▶ _Try it_: Beginning with the line below that contains "Instruction: Click the 0" and ending with the line that contains "is (1351, 778).", copy every line exactly. Copy nothing else.

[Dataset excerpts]
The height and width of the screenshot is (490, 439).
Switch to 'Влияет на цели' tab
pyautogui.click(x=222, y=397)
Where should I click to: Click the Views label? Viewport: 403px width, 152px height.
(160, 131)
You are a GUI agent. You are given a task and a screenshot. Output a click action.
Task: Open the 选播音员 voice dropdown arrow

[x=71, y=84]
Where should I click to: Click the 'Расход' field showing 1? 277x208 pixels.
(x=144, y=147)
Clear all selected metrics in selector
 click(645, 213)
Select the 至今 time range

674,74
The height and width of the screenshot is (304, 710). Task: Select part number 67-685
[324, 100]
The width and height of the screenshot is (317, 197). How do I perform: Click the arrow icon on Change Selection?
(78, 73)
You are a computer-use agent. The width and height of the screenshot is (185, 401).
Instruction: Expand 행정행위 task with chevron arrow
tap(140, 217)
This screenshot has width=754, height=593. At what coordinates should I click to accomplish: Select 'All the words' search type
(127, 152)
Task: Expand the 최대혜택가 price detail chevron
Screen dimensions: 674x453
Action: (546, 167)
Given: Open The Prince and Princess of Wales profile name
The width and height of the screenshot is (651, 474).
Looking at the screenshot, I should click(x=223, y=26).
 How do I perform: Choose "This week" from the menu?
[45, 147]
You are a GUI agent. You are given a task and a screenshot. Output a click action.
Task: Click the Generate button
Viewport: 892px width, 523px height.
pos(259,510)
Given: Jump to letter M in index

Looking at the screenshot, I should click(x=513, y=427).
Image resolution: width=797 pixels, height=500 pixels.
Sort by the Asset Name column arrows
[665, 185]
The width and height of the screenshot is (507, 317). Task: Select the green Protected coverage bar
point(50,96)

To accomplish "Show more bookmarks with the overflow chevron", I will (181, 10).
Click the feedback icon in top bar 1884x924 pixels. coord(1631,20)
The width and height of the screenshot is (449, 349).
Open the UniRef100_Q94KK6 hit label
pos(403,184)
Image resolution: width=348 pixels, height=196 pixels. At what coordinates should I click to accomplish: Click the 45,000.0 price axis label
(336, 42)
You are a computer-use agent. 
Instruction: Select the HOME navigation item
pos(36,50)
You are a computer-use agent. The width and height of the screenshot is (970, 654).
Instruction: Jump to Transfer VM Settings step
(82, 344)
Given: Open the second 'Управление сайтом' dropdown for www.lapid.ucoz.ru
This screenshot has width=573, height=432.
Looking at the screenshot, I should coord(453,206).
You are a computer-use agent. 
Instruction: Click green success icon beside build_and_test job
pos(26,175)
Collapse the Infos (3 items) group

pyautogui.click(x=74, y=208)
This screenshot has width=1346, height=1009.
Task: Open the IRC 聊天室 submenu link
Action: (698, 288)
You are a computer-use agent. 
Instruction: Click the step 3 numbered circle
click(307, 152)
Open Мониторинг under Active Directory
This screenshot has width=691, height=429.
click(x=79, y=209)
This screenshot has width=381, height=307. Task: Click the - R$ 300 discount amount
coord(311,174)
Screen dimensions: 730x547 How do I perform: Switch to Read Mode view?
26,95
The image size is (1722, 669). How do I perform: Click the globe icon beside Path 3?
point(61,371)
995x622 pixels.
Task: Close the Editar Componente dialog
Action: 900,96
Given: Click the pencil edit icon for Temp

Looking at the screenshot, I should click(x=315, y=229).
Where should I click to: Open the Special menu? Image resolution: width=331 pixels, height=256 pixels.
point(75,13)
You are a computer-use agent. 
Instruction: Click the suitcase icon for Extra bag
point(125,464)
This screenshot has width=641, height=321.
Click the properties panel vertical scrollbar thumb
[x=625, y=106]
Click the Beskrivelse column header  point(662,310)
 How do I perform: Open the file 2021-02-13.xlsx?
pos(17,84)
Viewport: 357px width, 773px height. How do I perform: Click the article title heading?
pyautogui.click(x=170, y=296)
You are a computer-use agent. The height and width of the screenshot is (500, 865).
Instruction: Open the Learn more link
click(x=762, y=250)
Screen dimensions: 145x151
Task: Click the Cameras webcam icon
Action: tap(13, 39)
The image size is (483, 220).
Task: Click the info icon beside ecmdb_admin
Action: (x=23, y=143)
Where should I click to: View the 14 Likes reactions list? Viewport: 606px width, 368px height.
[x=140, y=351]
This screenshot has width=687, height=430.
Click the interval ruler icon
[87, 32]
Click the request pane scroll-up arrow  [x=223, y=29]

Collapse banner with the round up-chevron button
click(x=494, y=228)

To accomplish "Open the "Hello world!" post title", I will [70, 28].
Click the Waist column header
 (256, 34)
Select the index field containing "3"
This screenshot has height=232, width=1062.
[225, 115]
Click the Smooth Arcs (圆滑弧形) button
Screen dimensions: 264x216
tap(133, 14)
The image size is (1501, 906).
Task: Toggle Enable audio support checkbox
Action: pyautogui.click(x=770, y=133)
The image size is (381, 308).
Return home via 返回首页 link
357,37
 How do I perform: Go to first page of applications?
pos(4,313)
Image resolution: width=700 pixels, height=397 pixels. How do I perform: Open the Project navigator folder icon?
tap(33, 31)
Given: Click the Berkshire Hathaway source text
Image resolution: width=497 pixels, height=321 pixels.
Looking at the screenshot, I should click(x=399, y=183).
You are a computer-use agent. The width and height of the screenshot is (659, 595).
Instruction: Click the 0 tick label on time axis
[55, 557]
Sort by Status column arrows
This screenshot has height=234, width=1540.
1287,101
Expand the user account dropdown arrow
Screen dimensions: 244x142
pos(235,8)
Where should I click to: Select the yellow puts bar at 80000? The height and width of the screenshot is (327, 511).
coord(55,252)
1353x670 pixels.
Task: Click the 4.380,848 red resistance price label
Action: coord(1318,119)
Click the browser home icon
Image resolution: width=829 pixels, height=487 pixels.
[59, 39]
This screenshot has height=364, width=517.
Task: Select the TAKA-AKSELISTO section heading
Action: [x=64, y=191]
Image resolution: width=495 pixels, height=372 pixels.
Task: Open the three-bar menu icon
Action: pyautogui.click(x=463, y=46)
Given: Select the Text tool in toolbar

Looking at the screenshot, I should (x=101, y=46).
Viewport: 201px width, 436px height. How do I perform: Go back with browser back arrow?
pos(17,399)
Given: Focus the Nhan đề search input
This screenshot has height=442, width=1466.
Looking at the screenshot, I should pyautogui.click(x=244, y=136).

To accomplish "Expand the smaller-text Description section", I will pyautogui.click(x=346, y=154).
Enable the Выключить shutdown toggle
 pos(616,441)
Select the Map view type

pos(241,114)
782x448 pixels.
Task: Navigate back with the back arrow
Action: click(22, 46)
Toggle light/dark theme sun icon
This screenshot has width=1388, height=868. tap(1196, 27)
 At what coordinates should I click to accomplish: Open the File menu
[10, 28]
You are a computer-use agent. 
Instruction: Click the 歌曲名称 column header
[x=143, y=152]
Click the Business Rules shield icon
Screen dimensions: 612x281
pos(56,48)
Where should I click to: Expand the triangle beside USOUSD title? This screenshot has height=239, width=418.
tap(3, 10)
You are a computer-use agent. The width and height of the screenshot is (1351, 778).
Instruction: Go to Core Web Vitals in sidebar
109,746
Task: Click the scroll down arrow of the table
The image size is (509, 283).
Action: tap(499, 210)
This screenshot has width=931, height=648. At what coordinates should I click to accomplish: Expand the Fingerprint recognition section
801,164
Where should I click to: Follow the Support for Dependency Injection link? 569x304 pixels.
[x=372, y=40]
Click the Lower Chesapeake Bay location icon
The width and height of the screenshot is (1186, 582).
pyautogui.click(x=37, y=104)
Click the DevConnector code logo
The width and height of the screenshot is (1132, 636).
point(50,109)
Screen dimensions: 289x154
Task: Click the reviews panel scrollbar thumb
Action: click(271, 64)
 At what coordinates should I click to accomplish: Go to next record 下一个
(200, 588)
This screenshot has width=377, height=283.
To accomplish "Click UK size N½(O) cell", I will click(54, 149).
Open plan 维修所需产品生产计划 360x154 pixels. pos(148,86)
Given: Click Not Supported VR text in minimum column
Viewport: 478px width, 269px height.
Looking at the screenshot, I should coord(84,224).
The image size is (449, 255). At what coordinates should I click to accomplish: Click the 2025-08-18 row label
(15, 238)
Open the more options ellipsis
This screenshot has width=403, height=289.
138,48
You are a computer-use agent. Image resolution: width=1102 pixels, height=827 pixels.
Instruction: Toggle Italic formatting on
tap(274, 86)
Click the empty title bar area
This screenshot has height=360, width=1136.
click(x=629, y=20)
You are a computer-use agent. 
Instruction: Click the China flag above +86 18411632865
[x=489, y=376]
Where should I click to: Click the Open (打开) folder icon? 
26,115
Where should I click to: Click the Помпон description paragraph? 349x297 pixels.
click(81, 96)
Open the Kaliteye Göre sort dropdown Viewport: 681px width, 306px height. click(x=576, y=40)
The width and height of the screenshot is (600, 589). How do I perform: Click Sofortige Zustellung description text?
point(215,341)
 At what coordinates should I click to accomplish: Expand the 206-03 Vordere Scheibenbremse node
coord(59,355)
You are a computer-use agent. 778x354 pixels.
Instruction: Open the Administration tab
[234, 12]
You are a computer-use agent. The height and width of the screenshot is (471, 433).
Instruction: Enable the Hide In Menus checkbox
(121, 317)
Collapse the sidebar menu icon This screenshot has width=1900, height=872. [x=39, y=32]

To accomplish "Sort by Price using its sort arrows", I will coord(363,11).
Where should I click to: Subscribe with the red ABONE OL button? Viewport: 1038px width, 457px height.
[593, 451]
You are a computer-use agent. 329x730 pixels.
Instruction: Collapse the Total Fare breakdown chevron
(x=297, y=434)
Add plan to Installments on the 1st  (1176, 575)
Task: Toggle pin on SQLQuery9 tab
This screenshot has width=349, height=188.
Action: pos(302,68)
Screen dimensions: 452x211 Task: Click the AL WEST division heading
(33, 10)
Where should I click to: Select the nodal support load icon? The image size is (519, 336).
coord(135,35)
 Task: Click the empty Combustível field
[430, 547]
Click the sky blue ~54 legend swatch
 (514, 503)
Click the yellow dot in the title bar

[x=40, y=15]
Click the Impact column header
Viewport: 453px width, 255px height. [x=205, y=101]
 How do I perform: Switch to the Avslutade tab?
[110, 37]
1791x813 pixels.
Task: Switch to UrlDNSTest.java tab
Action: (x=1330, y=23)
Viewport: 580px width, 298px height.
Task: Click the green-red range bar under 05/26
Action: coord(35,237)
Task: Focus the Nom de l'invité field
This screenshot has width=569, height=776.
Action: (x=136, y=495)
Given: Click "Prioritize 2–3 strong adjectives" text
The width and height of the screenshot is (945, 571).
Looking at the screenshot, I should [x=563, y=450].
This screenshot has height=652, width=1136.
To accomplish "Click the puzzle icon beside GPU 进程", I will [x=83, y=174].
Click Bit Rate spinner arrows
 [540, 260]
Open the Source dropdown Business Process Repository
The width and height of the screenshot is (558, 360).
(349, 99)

▶ _Result of the exercise_:
Instruction: Click the 0 tick label on time axis
[55, 557]
Sort by Status column arrows
This screenshot has height=234, width=1540.
1287,101
Expand the user account dropdown arrow
Screen dimensions: 244x142
pos(235,8)
Where should I click to: Select the yellow puts bar at 80000? The height and width of the screenshot is (327, 511).
coord(55,252)
1353x670 pixels.
Task: Click the 4.380,848 red resistance price label
Action: coord(1318,119)
Click the browser home icon
Image resolution: width=829 pixels, height=487 pixels.
[59, 39]
This screenshot has height=364, width=517.
Task: Select the TAKA-AKSELISTO section heading
Action: [x=64, y=191]
Image resolution: width=495 pixels, height=372 pixels.
Task: Open the three-bar menu icon
Action: pyautogui.click(x=463, y=46)
Given: Select the Text tool in toolbar

Looking at the screenshot, I should (x=101, y=46).
Viewport: 201px width, 436px height. How do I perform: Go back with browser back arrow?
pos(17,399)
Given: Focus the Nhan đề search input
This screenshot has height=442, width=1466.
Looking at the screenshot, I should pyautogui.click(x=244, y=136).

To accomplish "Expand the smaller-text Description section", I will pyautogui.click(x=346, y=154).
Enable the Выключить shutdown toggle
 pos(616,441)
Select the Map view type

pos(241,114)
782x448 pixels.
Task: Navigate back with the back arrow
Action: click(22, 46)
Toggle light/dark theme sun icon
This screenshot has width=1388, height=868. tap(1196, 27)
 At what coordinates should I click to accomplish: Open the File menu
[10, 28]
You are a computer-use agent. 
Instruction: Click the 歌曲名称 column header
[x=143, y=152]
Click the Business Rules shield icon
Screen dimensions: 612x281
pos(56,48)
Where should I click to: Expand the triangle beside USOUSD title? This screenshot has height=239, width=418.
tap(3, 10)
You are a computer-use agent. The width and height of the screenshot is (1351, 778).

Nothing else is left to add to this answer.